DATASET RECORDS =
=== Section Start ===

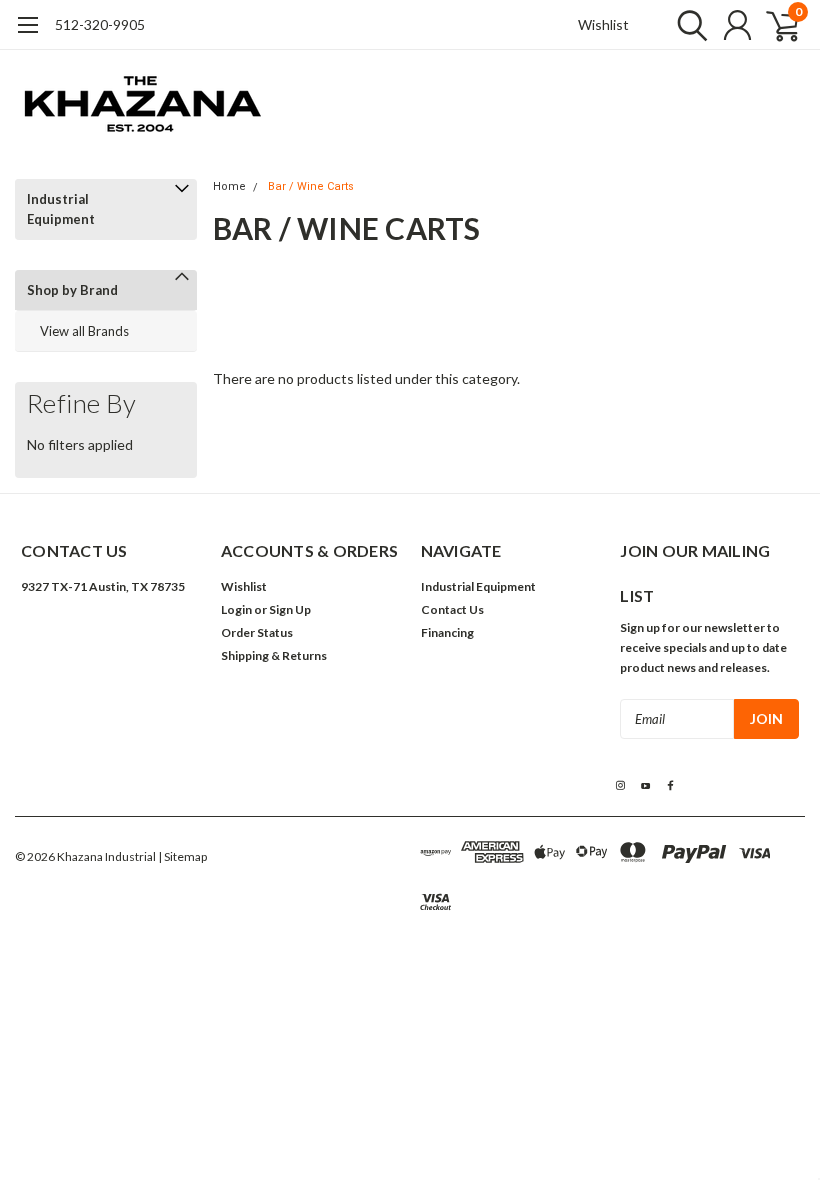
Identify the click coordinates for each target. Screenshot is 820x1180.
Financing (447, 632)
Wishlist (603, 24)
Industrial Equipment (61, 209)
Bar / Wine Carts (311, 186)
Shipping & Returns (274, 655)
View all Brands (84, 331)
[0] (775, 25)
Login (236, 609)
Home (229, 186)
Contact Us (452, 609)
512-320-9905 (100, 24)
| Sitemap (182, 856)
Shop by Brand (72, 290)
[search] (687, 25)
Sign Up (290, 609)
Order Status (257, 632)
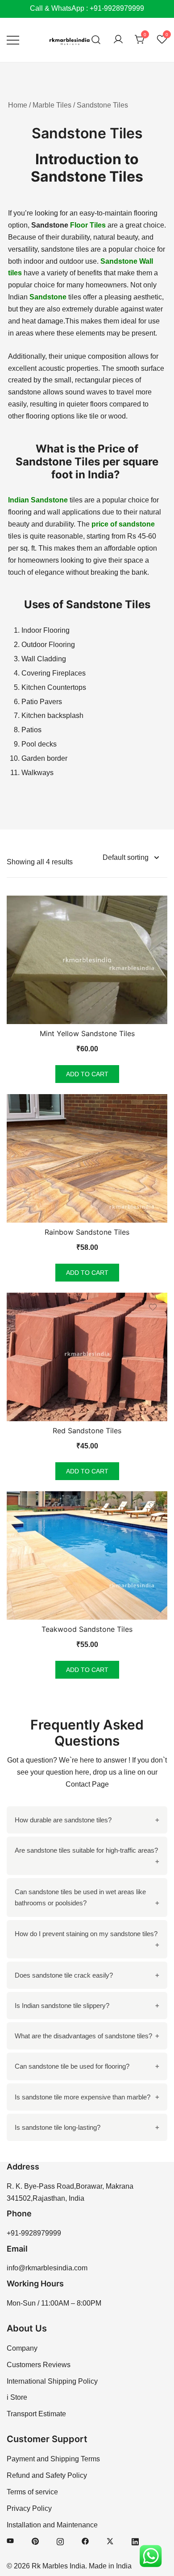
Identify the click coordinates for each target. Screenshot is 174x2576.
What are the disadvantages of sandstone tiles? (83, 2036)
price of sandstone (123, 524)
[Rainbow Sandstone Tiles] (87, 1158)
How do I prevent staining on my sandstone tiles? (86, 1933)
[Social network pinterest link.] (35, 2540)
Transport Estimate (36, 2414)
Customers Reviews (38, 2365)
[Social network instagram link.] (60, 2540)
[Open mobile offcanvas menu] (13, 40)
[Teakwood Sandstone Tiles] (87, 1555)
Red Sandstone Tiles (87, 1430)
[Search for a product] (96, 40)
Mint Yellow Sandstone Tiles (87, 1033)
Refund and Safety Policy (47, 2475)
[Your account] (118, 40)
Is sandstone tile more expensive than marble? (82, 2097)
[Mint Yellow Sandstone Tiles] (87, 960)
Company (22, 2348)
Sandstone (47, 297)
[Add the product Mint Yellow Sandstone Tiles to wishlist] (153, 910)
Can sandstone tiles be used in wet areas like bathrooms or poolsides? (80, 1897)
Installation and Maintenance (52, 2525)
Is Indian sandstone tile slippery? (62, 2005)
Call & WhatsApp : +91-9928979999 (87, 8)
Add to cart (87, 1074)
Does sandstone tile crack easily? (64, 1975)
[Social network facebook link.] (85, 2540)
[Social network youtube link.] (10, 2540)
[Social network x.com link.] (110, 2540)
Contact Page (87, 1784)
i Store (17, 2397)
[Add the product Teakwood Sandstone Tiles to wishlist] (153, 1506)
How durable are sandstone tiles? (63, 1820)
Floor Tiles (88, 225)
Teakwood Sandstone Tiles (87, 1629)
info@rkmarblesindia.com (47, 2268)
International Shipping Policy (52, 2381)
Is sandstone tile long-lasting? (57, 2127)
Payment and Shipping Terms (53, 2459)
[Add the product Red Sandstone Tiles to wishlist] (153, 1307)
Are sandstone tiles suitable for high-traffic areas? (86, 1850)
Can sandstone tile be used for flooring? (72, 2066)
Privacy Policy (29, 2508)
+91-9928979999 (34, 2233)
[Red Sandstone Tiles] (87, 1357)
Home (17, 105)
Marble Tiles (52, 105)
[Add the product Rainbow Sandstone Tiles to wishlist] (153, 1108)
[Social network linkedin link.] (135, 2540)
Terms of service (32, 2492)
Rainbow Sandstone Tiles (87, 1232)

=== Section End ===

AIM OF THE EXERCISE =
Write all the entries again word for word, minus the pictures.

TASK RESPONSE =
Identify the click coordinates for each target. Screenshot is 820x1180.
Financing (447, 632)
Wishlist (603, 24)
Industrial Equipment (61, 209)
Bar / Wine Carts (311, 186)
Shipping & Returns (274, 655)
View all Brands (84, 331)
[0] (775, 25)
Login (236, 609)
Home (229, 186)
Contact Us (452, 609)
512-320-9905 (100, 24)
| Sitemap (182, 856)
Shop by Brand (72, 290)
[search] (687, 25)
Sign Up (290, 609)
Order Status (257, 632)
Identify the click coordinates for each target. Screenshot is 174x2576.
What are the disadvantages of sandstone tiles? (83, 2036)
price of sandstone (123, 524)
[Rainbow Sandstone Tiles] (87, 1158)
How do I prevent staining on my sandstone tiles? (86, 1933)
[Social network pinterest link.] (35, 2540)
Transport Estimate (36, 2414)
Customers Reviews (38, 2365)
[Social network instagram link.] (60, 2540)
[Open mobile offcanvas menu] (13, 40)
[Teakwood Sandstone Tiles] (87, 1555)
Red Sandstone Tiles (87, 1430)
[Search for a product] (96, 40)
Mint Yellow Sandstone Tiles (87, 1033)
Refund and Safety Policy (47, 2475)
[Your account] (118, 40)
Is sandstone tile more expensive than marble? (82, 2097)
[Mint Yellow Sandstone Tiles] (87, 960)
Company (22, 2348)
Sandstone (47, 297)
[Add the product Mint Yellow Sandstone Tiles to wishlist] (153, 910)
Can sandstone tiles be used in wet areas like bathrooms or poolsides? (80, 1897)
Installation and Maintenance (52, 2525)
Is Indian sandstone tile slippery? (62, 2005)
Call & WhatsApp : +91-9928979999 (87, 8)
Add to cart (87, 1074)
Does sandstone tile crack easily? (64, 1975)
[Social network facebook link.] (85, 2540)
[Social network youtube link.] (10, 2540)
[Social network x.com link.] (110, 2540)
Contact Page (87, 1784)
i Store (17, 2397)
[Add the product Teakwood Sandstone Tiles to wishlist] (153, 1506)
How durable are sandstone tiles? (63, 1820)
Floor Tiles (88, 225)
Teakwood Sandstone Tiles (87, 1629)
info@rkmarblesindia.com (47, 2268)
International Shipping Policy (52, 2381)
Is sandstone tile long-lasting? (57, 2127)
Payment and Shipping Terms (53, 2459)
[Add the product Red Sandstone Tiles to wishlist] (153, 1307)
Are sandstone tiles suitable for high-traffic areas? (86, 1850)
Can sandstone tile be used for flooring? (72, 2066)
Privacy Policy (29, 2508)
+91-9928979999 (34, 2233)
[Red Sandstone Tiles] (87, 1357)
Home (17, 105)
Marble Tiles (52, 105)
[Add the product Rainbow Sandstone Tiles to wishlist] (153, 1108)
[Social network linkedin link.] (135, 2540)
Terms of service (32, 2492)
Rainbow Sandstone Tiles (87, 1232)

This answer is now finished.